**WRITTEN INSTRUCTION**
Rewrite the data below with every "Manage Services" changed to "Account Settings" and nothing else altered, omitting the pictures.
################
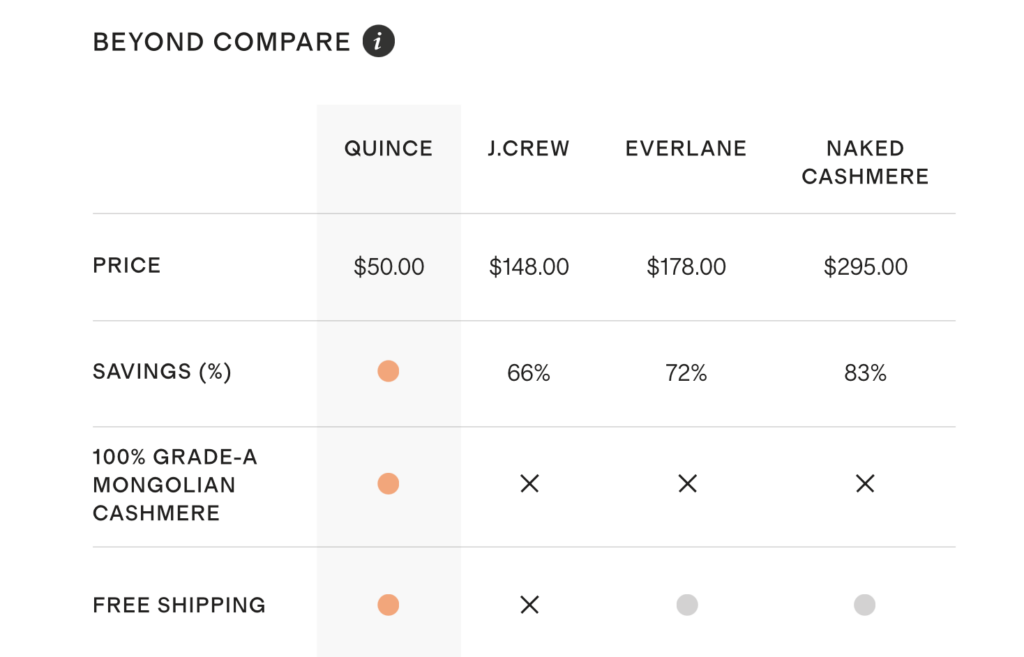Click the info icon beside Beyond Compare

[379, 42]
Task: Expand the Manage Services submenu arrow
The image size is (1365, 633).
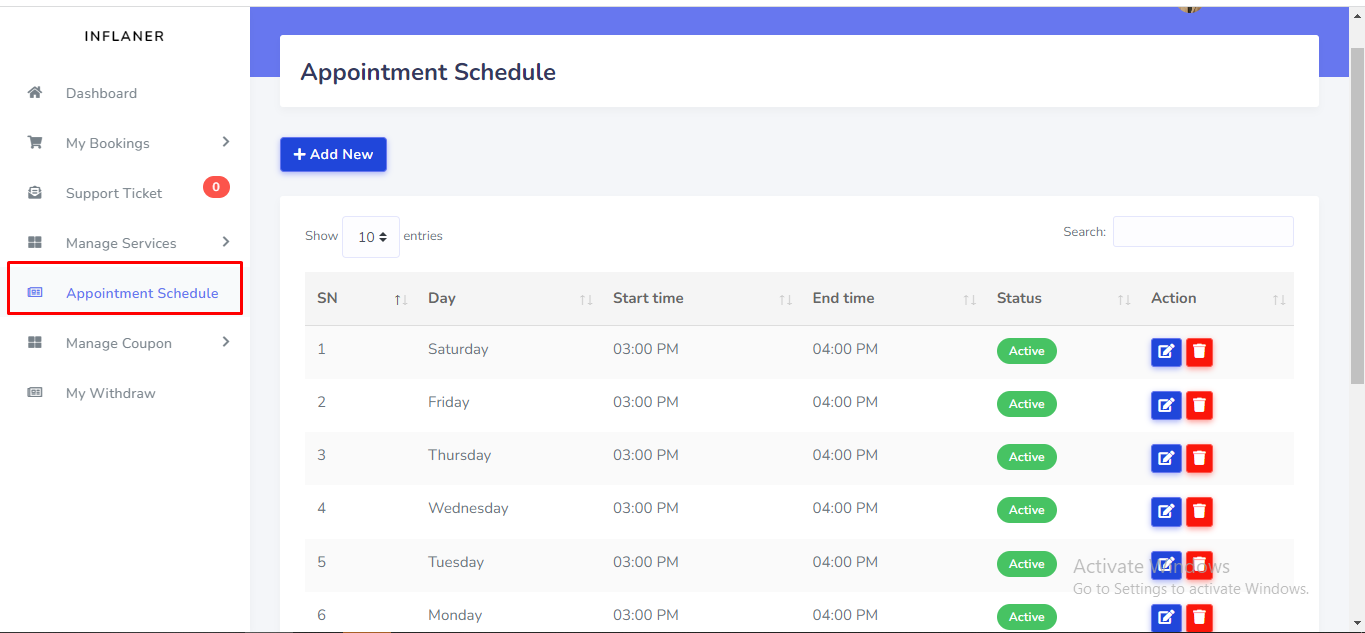Action: pyautogui.click(x=226, y=242)
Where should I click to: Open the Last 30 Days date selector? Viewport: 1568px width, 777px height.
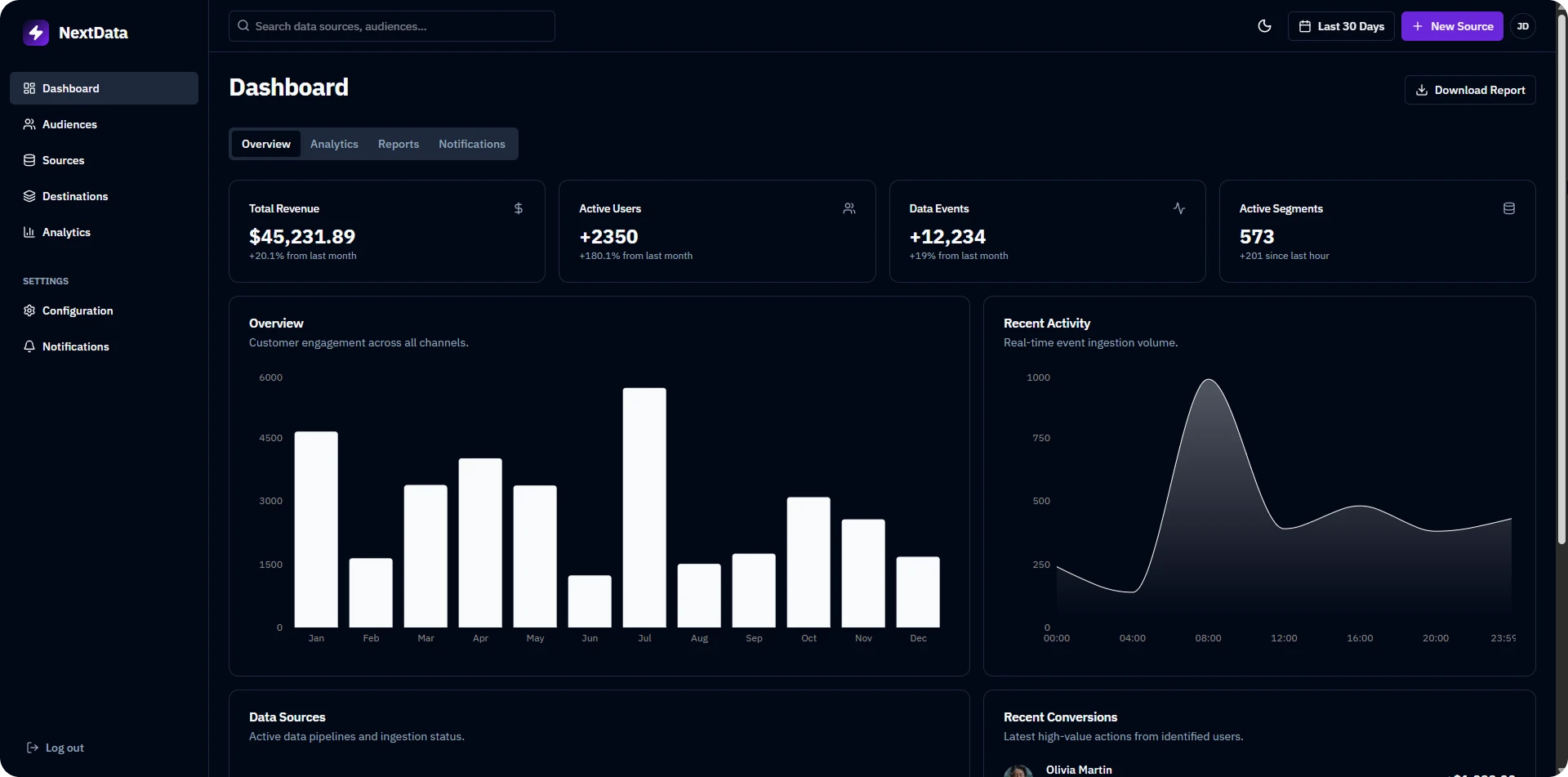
################
**WRITTEN REPLY**
Click the info icon beside Beyond Compare

[379, 42]
Task: Expand the Account Settings submenu arrow
The image size is (1365, 633).
Action: pyautogui.click(x=226, y=242)
Where should I click to: Open the Last 30 Days date selector? Viewport: 1568px width, 777px height.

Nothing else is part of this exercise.